Votre tâche:
Répondez aux questions suivantes à partir de l'extrait sur Laura Codruţa Kövesi :
(a) À quelle date la Cour européenne des droits de l'Homme a-t-elle condamné la Roumanie pour le limogeage de Laura Kövesi ?
(b) Par combien de dossiers Laura Kövesi est-elle toujours visée aujourd'hui ?
(c) Dans quel objectif précis le Parquet européen a-t-il été créé ?

___ Extrait à lire ___

À la suite de la démission de Laura Codruţa Kövesi, celle-ci a fait l’objet de plusieurs chefs d’accusations dans de différents dossiers. Alors que la Cour européenne des droits de l’Homme a condamné la Roumanie le 5 mai 2020 pour le limogeage de Laura Kövesi en 2018, pour atteinte à l’indépendance du système juridique, cela n’effacera pas le fait que l’icône de la lutte contre la fraude est toujours visée aujourd’hui par 18 dossiers. Dossiers ouverts par la Section pour l’investigation des infractions de justice, institution entrée en fonction en 2018, et critiquée par les institutions européennes du fait du risque de l’emprise politique sur le système judiciaire.

Ces accusations peuvent avoir un impact sur sa légitimité dans la nouvelle institution européenne, ou d’autant plus renforcer l’autorité du fait de sa notoriété et des nombreuses attaques à l’indépendance de l’ancienne procureure de la DNA.

Un rôle politique à apprivoiser

Le parquet européen a un rôle politique évident, pour au moins 3 raisons : tout d’abord, en raison de la nature même d’un parquet, instrument juridique veillant au respect des intérêts de la société et donc par ricochet des choix politiques qui y sont faits. Ensuite, il convient de rappeler que le Parquet a été créé dans un objectif précis, la lutte contre la fraude au budget européen. Enfin, il faut garder à l’esprit que Mme Codruţa Kövesi n’a pas été nommée par un ministre de la justice européen, mais qu’elle a été élue.

La question se pose alors de savoir si la personnalité de Laura Codruţa Kövesi permettra d’insuffler rapidement cette légitimité, sinon elle sera contre-productive en raison même du caractère politique du Parquet, dont l’histoire est encore très récente et la légitimité balbutiante.

___ Entrées fournies ___

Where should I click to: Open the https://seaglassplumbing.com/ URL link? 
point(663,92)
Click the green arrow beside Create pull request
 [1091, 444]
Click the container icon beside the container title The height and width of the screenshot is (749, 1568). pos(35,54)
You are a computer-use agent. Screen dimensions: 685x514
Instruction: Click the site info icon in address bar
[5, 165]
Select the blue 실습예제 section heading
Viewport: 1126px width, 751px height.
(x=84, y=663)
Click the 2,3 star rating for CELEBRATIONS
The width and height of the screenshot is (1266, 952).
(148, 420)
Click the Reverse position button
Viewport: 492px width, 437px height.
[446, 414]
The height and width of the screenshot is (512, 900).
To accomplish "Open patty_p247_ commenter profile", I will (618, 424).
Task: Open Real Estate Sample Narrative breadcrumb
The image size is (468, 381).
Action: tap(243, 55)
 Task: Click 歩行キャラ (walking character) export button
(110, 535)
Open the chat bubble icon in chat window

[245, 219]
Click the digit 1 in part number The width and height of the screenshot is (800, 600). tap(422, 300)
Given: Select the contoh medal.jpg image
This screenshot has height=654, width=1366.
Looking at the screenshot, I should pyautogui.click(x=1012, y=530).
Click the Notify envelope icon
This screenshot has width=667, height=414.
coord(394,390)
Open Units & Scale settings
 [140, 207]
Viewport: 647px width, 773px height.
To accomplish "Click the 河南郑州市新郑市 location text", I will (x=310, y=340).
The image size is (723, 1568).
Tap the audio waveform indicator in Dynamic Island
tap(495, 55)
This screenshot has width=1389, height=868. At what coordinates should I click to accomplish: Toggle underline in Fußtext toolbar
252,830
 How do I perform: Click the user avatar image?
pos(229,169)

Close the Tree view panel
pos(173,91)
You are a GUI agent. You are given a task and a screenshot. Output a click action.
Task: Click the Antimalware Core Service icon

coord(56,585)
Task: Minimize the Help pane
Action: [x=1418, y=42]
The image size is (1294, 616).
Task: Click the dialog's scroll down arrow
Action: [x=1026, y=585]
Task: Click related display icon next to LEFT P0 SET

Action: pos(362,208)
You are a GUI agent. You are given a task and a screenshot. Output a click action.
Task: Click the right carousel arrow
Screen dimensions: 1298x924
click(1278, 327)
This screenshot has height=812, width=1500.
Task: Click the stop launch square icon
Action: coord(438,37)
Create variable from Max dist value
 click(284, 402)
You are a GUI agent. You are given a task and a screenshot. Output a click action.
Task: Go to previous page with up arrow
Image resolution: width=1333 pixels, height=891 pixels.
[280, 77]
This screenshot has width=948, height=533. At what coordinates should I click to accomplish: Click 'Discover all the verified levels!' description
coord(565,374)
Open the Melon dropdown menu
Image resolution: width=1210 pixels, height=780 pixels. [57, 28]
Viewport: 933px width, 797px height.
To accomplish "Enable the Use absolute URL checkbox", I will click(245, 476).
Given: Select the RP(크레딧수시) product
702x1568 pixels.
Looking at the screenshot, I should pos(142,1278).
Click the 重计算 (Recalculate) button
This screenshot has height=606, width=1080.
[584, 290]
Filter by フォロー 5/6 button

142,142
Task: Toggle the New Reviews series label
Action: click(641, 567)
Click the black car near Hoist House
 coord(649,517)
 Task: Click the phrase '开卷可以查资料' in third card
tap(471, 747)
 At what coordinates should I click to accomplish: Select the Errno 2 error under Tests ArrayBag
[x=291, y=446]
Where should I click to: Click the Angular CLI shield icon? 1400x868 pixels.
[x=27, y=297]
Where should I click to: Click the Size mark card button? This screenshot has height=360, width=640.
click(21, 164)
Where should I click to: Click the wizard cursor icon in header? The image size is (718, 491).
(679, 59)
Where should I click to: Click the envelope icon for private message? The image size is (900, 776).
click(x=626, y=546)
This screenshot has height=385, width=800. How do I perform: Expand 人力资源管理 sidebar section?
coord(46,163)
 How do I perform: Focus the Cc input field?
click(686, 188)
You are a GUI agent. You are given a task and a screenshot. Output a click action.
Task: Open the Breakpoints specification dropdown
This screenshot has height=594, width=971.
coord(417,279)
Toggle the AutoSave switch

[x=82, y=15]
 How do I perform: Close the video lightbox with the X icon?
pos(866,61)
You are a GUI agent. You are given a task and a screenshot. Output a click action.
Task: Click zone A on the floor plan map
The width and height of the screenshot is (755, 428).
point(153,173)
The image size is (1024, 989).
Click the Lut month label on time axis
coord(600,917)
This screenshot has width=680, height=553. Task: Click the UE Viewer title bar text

___

Tâche accomplie:
(a) La Cour européenne des droits de l'Homme a condamné la Roumanie le 5 mai 2020.
(b) Laura Kövesi est toujours visée par 18 dossiers.
(c) Le Parquet européen a été créé pour lutter contre la fraude au budget européen.